EXERCISE REQUIREMENTS ::
Change "city name" to "city label" in the material, beginning at the line that has "Click ID cell 1008" and stopping after the line that has "pos(209,1201)". Reproduce only those lines, with everything else left as it stands.

___ RECORD SET

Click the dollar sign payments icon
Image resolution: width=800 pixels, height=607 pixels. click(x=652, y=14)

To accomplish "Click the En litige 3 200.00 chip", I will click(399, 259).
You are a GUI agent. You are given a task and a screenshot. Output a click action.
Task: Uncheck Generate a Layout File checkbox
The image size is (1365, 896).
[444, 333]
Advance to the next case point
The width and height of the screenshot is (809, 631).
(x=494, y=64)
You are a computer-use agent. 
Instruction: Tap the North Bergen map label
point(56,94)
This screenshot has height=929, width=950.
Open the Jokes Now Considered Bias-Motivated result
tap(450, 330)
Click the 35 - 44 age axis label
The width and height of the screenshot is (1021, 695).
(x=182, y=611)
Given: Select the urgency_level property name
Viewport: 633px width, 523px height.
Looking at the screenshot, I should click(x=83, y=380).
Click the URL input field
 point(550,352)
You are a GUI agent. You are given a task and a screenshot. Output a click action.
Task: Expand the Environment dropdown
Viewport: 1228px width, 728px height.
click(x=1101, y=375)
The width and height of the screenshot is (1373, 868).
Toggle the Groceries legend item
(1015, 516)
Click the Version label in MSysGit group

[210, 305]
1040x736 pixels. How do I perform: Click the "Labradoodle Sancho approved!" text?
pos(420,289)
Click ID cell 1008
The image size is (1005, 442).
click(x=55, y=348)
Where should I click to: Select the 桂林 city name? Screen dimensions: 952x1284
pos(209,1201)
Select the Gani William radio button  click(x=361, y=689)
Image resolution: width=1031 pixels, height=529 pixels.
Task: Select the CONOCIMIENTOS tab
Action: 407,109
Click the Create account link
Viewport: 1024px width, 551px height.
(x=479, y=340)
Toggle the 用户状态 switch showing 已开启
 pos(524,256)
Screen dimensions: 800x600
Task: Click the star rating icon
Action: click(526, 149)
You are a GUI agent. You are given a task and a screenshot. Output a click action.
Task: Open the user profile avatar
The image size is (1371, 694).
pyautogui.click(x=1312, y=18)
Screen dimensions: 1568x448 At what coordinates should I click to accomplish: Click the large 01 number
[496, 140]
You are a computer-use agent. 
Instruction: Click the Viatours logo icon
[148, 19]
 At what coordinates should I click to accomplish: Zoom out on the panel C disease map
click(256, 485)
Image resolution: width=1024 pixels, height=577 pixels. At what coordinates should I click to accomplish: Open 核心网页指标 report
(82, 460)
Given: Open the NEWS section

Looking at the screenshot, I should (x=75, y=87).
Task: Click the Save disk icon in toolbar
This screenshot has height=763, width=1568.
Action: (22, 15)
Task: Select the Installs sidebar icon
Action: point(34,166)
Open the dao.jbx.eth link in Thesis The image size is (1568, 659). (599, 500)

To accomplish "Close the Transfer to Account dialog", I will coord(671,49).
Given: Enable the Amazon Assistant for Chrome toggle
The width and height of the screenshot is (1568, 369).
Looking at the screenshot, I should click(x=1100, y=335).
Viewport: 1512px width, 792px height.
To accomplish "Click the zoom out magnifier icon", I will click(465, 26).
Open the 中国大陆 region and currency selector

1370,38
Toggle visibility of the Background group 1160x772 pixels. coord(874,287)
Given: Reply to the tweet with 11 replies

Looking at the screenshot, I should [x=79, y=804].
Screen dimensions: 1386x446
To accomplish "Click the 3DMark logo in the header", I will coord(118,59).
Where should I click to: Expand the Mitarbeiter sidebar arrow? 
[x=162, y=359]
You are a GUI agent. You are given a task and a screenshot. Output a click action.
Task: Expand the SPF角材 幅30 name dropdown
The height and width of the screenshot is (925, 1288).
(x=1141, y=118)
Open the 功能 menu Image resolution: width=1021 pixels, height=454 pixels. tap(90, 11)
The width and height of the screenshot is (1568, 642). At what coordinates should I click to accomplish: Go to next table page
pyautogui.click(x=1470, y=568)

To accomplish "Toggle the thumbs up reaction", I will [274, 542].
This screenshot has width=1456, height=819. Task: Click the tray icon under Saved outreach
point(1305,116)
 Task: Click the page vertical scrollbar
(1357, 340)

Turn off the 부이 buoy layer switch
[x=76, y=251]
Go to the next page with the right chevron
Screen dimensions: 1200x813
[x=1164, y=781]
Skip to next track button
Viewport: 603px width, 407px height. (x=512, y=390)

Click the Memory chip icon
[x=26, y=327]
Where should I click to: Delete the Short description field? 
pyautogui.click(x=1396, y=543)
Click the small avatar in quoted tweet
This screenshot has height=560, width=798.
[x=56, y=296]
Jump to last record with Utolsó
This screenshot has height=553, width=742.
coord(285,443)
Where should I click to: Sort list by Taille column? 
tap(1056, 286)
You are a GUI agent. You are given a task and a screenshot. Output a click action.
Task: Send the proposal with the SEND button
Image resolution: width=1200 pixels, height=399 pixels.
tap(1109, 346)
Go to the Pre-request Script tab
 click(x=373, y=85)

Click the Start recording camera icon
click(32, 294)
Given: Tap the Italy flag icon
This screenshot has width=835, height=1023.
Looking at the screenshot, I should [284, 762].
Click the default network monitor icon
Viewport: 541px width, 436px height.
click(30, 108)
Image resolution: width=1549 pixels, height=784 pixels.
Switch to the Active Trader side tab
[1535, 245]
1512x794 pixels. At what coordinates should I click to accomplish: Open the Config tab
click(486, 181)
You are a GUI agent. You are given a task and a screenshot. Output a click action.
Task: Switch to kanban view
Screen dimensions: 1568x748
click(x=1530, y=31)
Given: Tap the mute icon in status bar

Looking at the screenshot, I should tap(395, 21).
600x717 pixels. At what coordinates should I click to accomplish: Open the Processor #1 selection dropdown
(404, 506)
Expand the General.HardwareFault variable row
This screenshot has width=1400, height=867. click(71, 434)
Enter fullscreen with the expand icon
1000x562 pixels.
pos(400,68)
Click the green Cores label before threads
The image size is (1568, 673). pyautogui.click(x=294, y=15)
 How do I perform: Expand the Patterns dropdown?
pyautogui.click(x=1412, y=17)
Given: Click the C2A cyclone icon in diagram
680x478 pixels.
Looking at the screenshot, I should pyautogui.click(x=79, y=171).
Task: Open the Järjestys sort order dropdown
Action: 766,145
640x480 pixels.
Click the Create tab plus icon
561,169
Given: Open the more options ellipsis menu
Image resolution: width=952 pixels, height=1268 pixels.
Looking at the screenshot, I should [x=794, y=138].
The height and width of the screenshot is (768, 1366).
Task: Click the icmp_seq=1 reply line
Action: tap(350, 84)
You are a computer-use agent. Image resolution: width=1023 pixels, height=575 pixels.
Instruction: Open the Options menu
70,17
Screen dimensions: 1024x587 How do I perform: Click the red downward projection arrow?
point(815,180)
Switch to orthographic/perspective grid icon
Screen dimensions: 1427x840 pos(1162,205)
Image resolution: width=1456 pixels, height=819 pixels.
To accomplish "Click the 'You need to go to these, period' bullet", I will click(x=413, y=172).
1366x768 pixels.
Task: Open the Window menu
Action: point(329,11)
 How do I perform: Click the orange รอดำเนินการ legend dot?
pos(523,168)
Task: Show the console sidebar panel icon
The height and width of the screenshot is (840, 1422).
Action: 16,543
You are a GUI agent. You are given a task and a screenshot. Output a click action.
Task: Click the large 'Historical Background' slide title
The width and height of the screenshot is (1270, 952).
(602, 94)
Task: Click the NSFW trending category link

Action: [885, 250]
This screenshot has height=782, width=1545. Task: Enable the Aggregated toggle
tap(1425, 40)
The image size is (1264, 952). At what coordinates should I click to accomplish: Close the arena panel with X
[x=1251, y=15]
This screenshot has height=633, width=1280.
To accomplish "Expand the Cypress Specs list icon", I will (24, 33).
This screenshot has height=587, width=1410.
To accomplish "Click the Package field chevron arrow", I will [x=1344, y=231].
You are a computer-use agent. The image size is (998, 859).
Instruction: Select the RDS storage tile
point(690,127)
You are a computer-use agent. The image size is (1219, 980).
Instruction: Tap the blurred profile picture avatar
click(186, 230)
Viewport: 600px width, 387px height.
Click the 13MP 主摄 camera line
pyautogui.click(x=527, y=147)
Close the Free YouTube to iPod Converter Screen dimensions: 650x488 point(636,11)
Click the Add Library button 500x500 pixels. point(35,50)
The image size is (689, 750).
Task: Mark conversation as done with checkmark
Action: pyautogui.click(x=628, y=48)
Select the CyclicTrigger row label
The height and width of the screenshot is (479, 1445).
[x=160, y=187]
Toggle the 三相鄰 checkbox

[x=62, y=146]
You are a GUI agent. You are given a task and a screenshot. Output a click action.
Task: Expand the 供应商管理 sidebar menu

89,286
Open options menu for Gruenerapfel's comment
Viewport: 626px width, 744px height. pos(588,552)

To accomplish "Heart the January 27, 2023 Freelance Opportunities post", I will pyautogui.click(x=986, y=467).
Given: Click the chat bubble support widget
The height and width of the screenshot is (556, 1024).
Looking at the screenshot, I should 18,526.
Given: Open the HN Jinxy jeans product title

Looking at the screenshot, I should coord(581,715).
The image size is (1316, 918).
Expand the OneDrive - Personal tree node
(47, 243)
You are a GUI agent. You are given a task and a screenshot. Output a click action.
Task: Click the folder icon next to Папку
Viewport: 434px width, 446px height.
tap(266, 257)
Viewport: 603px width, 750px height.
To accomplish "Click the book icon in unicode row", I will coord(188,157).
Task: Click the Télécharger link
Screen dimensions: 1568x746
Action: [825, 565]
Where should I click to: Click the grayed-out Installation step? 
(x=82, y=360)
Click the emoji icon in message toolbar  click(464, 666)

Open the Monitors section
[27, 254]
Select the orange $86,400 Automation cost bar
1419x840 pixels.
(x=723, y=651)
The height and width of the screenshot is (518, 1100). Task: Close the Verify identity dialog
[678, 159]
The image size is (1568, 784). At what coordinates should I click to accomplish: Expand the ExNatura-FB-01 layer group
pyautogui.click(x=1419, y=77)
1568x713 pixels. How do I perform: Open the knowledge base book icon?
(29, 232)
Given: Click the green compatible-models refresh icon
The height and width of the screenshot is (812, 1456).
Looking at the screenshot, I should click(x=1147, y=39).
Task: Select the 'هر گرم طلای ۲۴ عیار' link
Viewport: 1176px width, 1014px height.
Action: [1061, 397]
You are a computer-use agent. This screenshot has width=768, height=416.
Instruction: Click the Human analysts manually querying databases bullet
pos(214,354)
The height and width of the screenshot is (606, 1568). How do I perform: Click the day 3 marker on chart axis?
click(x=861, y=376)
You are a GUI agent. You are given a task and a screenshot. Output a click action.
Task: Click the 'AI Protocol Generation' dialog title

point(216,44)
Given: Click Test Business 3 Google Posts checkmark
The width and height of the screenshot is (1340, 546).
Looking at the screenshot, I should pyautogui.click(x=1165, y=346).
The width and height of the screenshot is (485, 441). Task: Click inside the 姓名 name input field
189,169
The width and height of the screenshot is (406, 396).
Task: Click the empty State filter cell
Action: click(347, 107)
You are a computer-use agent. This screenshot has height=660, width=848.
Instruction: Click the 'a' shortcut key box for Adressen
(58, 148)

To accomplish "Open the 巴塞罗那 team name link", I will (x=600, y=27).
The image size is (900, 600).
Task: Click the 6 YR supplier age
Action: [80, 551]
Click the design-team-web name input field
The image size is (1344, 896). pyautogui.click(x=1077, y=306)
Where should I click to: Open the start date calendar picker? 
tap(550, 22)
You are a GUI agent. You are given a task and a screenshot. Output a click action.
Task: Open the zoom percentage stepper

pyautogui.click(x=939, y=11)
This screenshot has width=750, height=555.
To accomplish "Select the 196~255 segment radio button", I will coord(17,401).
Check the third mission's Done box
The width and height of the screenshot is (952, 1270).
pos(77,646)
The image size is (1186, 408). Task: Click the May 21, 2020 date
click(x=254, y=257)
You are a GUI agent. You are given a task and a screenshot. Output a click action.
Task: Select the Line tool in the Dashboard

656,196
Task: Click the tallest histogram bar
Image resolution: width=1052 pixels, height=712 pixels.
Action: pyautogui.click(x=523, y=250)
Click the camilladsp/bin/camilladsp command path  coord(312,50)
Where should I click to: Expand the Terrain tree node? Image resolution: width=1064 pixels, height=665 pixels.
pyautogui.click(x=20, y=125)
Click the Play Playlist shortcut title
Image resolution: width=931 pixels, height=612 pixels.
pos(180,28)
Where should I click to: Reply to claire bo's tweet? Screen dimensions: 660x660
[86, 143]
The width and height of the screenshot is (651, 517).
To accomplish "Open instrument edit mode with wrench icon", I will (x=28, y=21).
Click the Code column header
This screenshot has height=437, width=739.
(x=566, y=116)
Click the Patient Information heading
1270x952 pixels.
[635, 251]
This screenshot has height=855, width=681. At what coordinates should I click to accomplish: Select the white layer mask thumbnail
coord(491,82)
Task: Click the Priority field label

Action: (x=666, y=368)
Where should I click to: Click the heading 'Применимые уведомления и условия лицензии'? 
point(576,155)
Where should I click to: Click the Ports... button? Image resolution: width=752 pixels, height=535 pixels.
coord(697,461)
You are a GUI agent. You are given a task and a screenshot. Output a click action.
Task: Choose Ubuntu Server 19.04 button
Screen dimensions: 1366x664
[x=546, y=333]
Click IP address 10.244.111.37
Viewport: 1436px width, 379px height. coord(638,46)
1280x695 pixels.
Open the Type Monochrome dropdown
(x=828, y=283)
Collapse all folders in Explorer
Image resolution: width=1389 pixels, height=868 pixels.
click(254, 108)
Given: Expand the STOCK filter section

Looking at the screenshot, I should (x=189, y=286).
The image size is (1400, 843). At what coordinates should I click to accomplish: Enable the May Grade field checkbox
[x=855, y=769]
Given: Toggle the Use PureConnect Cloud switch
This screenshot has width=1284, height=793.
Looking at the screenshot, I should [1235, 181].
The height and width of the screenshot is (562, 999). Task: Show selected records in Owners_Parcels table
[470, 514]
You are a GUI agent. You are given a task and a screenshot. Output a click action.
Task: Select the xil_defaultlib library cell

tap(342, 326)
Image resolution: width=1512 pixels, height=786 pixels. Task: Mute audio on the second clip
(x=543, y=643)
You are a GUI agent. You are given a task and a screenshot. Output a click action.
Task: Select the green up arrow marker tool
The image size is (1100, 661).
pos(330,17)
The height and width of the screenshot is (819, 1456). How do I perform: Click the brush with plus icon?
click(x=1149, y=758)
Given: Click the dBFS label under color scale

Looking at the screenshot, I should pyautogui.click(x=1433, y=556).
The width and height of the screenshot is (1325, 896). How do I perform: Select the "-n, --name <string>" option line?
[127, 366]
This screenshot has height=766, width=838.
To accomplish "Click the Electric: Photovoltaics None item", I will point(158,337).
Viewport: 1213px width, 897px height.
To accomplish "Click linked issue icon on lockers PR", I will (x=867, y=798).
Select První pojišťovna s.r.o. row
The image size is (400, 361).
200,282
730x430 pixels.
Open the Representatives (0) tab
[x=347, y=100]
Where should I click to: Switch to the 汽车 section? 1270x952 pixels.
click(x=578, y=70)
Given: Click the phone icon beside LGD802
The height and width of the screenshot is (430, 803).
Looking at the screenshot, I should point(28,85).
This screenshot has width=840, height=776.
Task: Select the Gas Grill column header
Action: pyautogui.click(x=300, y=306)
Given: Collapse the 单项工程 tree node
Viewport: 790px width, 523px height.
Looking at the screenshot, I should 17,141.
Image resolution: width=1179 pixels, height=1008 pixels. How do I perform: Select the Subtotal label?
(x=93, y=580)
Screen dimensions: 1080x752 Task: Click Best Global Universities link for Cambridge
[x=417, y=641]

______

EXERCISE OUTPUT ::
Click ID cell 1008
The image size is (1005, 442).
click(x=55, y=348)
Where should I click to: Select the 桂林 city label? Screen dimensions: 952x1284
pos(209,1201)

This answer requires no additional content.